## Task
Only the lines below from the one containing "The width and" through the last line should be set down, exactly as written and with no pictures.

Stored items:
--
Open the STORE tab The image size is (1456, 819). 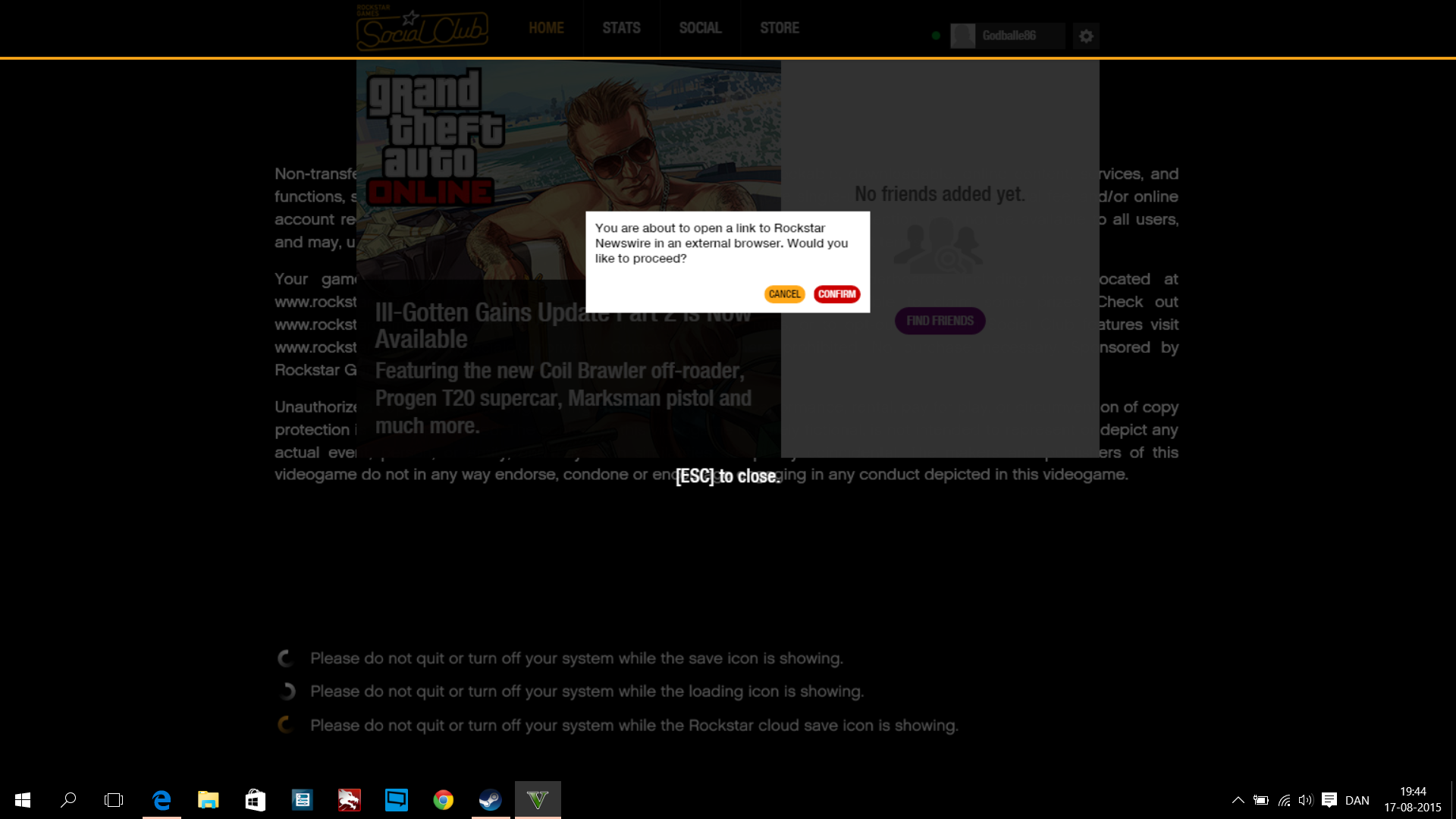click(x=780, y=28)
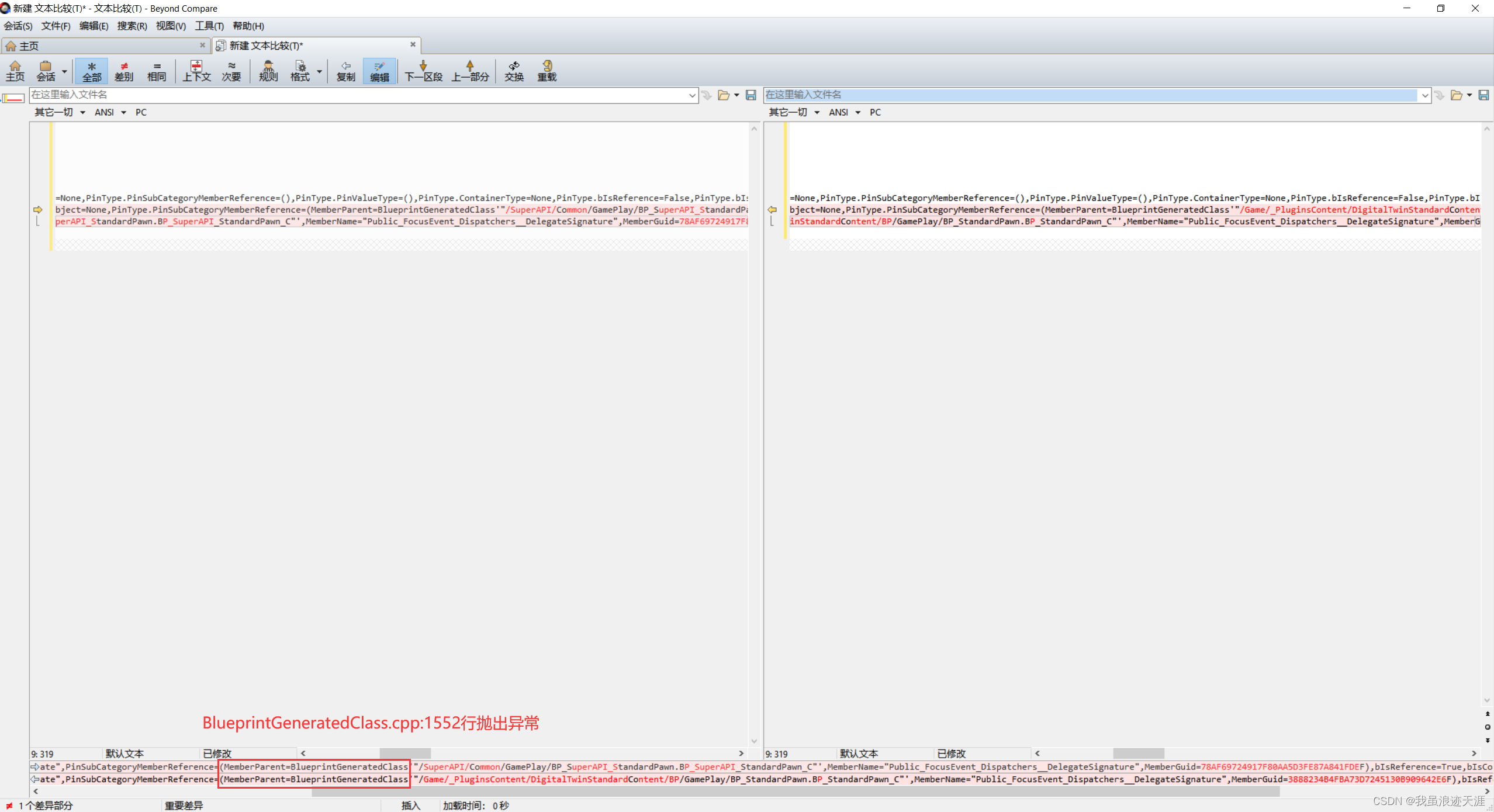Open the 工具(T) menu
Viewport: 1494px width, 812px height.
click(x=209, y=26)
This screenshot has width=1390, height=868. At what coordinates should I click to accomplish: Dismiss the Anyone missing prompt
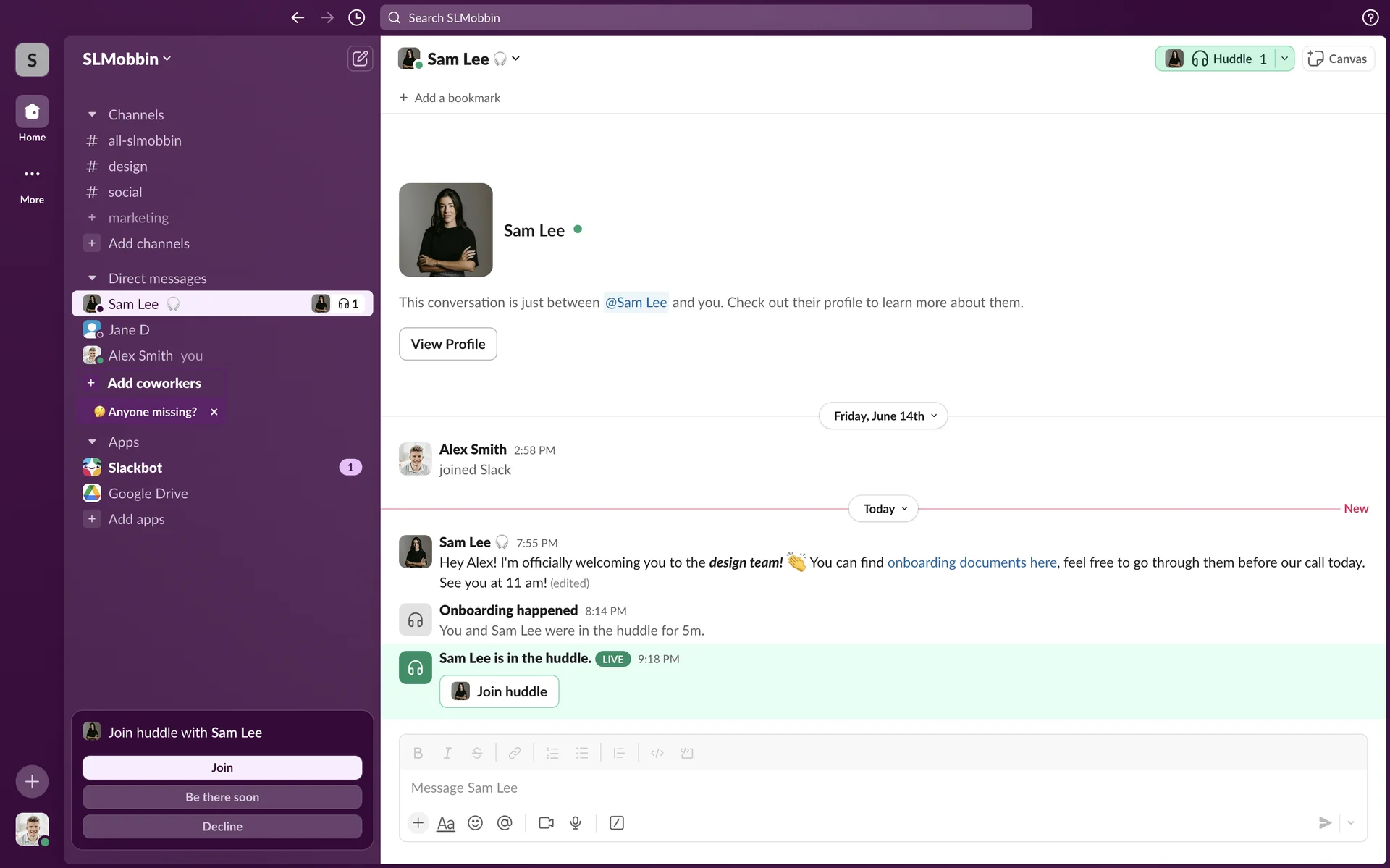pyautogui.click(x=214, y=412)
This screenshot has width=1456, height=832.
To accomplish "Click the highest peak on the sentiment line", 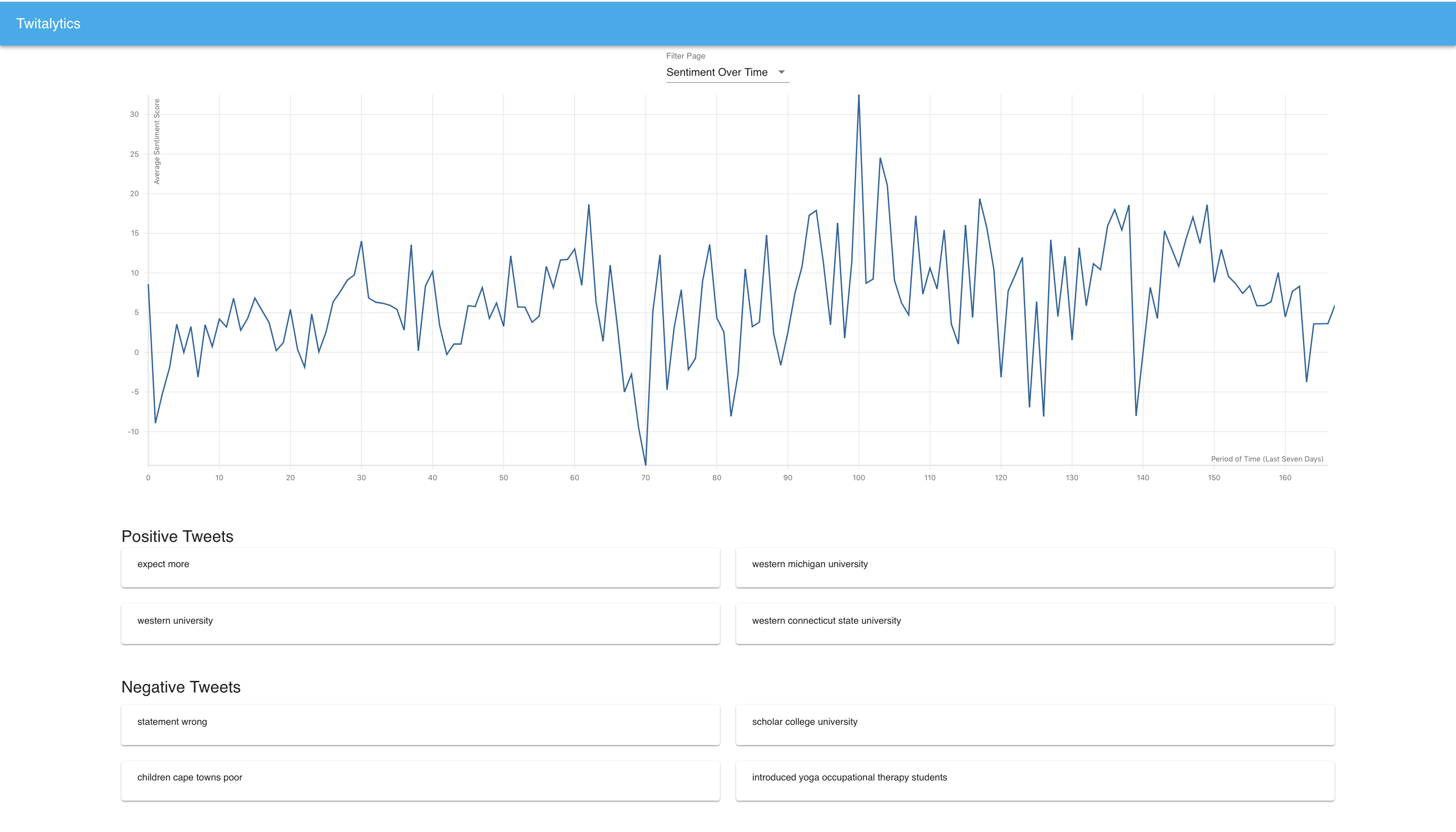I will [x=858, y=97].
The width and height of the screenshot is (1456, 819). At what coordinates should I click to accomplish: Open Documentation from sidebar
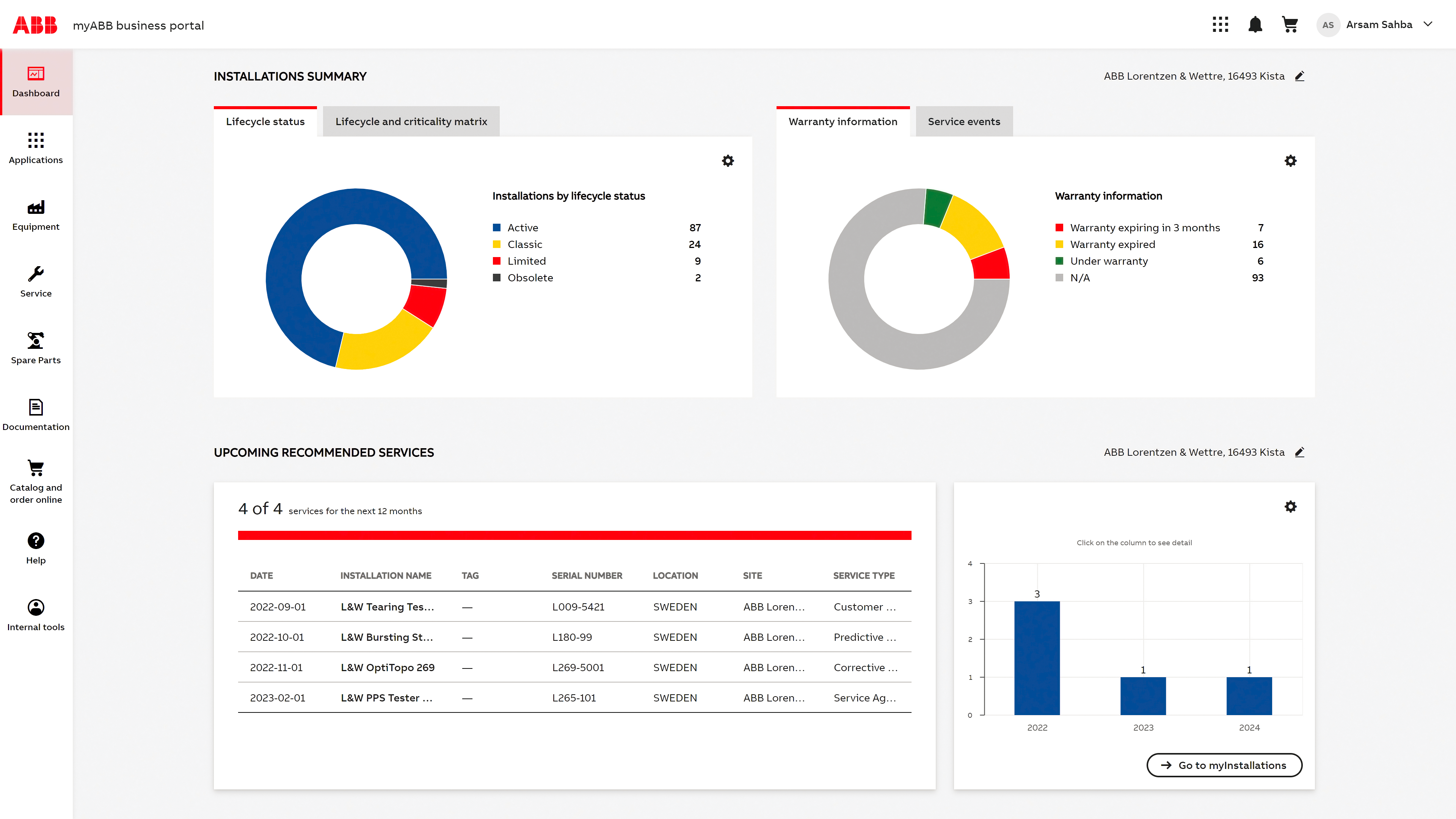point(36,416)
--
## Solved exercise
The width and height of the screenshot is (1456, 819). At what coordinates should I click to accomplish: Open Documentation from sidebar
point(36,416)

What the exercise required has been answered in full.